| Aim of the exercise |
Using the data below, report how many lines hold the word "agent". Include nothing else in the reply.

| Data extract |
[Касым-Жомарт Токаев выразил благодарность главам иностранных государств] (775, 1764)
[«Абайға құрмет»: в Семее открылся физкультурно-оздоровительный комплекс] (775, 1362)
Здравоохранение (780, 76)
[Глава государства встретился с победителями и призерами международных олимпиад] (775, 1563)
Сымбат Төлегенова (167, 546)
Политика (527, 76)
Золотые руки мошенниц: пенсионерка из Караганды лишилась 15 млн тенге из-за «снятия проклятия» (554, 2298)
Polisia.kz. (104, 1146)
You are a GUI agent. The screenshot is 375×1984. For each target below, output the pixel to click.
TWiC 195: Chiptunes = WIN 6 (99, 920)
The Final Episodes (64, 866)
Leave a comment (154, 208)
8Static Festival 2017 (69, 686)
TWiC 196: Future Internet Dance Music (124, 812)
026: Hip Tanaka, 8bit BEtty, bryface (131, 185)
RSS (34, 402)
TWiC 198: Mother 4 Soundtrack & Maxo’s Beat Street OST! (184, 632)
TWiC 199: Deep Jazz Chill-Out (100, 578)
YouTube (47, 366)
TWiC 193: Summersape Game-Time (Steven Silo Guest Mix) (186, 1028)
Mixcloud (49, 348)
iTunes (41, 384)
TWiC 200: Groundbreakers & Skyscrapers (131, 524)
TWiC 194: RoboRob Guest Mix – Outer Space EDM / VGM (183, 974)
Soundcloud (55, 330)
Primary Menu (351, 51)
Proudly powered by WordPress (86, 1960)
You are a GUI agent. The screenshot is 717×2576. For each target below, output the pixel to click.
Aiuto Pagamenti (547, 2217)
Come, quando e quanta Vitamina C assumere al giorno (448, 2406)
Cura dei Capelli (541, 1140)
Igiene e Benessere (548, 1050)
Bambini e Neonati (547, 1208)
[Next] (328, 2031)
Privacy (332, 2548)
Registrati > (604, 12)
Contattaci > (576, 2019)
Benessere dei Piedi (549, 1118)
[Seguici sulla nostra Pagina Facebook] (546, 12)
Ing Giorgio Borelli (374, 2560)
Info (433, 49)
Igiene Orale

| Written solution |
2